Work to complete
Only an exact repetition of the lines from the one that holds "This screenshot has width=1241, height=952." to the end of the records is wanted.

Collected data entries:
++++++++++
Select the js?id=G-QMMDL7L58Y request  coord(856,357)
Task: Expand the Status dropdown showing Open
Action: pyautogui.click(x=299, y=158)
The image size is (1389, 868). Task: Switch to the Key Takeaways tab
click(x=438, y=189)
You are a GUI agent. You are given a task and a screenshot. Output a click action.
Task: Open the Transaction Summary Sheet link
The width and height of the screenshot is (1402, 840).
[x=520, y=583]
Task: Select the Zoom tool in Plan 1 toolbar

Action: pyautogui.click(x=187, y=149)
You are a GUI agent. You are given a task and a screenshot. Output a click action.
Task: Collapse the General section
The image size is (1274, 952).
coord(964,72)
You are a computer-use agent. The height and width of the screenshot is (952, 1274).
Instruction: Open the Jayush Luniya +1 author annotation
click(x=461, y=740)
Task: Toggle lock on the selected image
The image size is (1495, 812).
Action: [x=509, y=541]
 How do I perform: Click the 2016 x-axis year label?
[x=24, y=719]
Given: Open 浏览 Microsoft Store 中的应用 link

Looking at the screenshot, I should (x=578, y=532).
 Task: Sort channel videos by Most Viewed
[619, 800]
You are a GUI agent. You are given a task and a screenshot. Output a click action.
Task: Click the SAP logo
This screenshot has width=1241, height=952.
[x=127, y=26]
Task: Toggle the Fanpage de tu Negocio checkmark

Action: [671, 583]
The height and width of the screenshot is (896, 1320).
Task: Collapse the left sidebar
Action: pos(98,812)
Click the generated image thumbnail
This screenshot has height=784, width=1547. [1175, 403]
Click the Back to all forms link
++++++++++
Response box
This screenshot has width=1241, height=952.
[x=127, y=26]
Task: Toggle the Fanpage de tu Negocio checkmark

Action: [671, 583]
The height and width of the screenshot is (896, 1320).
Task: Collapse the left sidebar
Action: pos(98,812)
Click the generated image thumbnail
This screenshot has height=784, width=1547. [1175, 403]
Click the Back to all forms link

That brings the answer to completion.